A sua frente, Yuri abriu a porta dupla da qual dava acesso ao restaurante contemporâneo. Os olhos azuis deslizaram por todo o espaço rapidamente e esboçou um sorriso miúdo.
- Esse lugar continua uma espelunca, não muda nunca. - comentou com um fio de nostalgia.
- Ora, vamos, eu cuido bem daqui. Tem ótima comida, um bom ambiente e o povo gosta - afirmou Kazuki com um sorriso malicioso - Já fazem o que, dois?
- Quatro anos - completou Nikolai enquanto caminhava ao lado daquele que deveria ser um dos seus fiéis administradores. Observou a luz baixa dali, e a luz atrativa que forçava a olhar para o bar - E olha... Não mudou nadinha essa porcaria.
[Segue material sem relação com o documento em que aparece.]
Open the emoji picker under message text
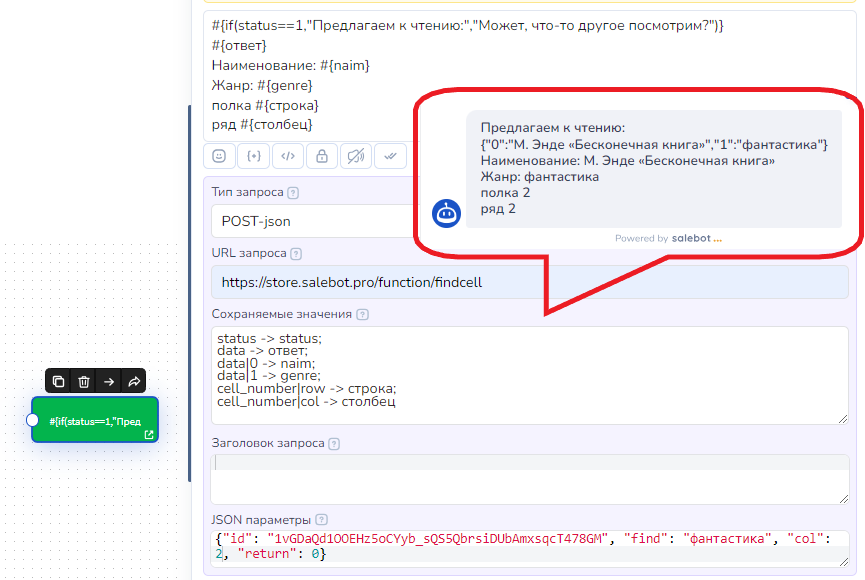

- Decoração é algo frívolo. - Começou Kazuki a falar. No entanto, subitamente o olhar de Nikolai fora capturado na direção oposta, onde um rabo-de-cavalo longo negro-azulado chamou sua atenção.
Seus olhos fitaram a garota que tinha uma pele pálida, tão branca quanto uma bela tigela de leite cheia, e por míseras frações de segundos ele contemplou-a inteiramente, quando essa virou-se para tirar o pedido de uma das mesas que atendia. Como se os olhos azuis pudessem subitamente atraí-la, ou como se ela sentisse o olhar sobre si ou um alarme de perigo, os azuis de nuances lilás fixaram-se nele. Míseros segundos o bastante para ele achá-la miúda demais, jovem demais, praticamente uma menina, que, no entanto, trajava roupas de mulher naquele ousado uniforme, que, sob qualquer outro olhar, talvez não chamasse tanta atenção por parecer desengonçada. Ela não possuía todo o volume certamente necessário para preencher todo aquele vestido que usava, ainda assim... Tornou-se interessante aos olhos azuis que eram habilidosamente predatórios.
Como praxe das regras, ela baixou o olhar rapidamente sentindo as bochechas arderem, mas não sem antes ver um tipo de brilho metálico da qual ela identificou como o cabo de uma pistola, que se revelou presa ao coldre na cintura daquele homem. Ela estremeceu, tinha vários homens ali, sabia que, homens armados e juntos nunca era boa coisa. Geralmente ela sempre estava nos fundos do restaurante, fosse de plongeur limpando e lavando pratos, fosse tirando o lixo, era mais fácil esconder-se. Sua mãe sempre a dizia: homens perigosos andavam com a morte lado a lado. Bem, não era aquele tipo de vida que sonhava para si, não desejava ter aqueles grilhões eternamente, porque mesmo no meio do inferno, ela ainda conseguia ter sonhos.
Um cartão de liberdade, sua carta de alforria... Era dona de uma dívida que nascera com ela e agora com sua mãe desaparecida... Talvez morresse sem liquidar tal conta e sem saber que sua mãe era apenas uma de centenas de mulheres vítimas do tráfico humano.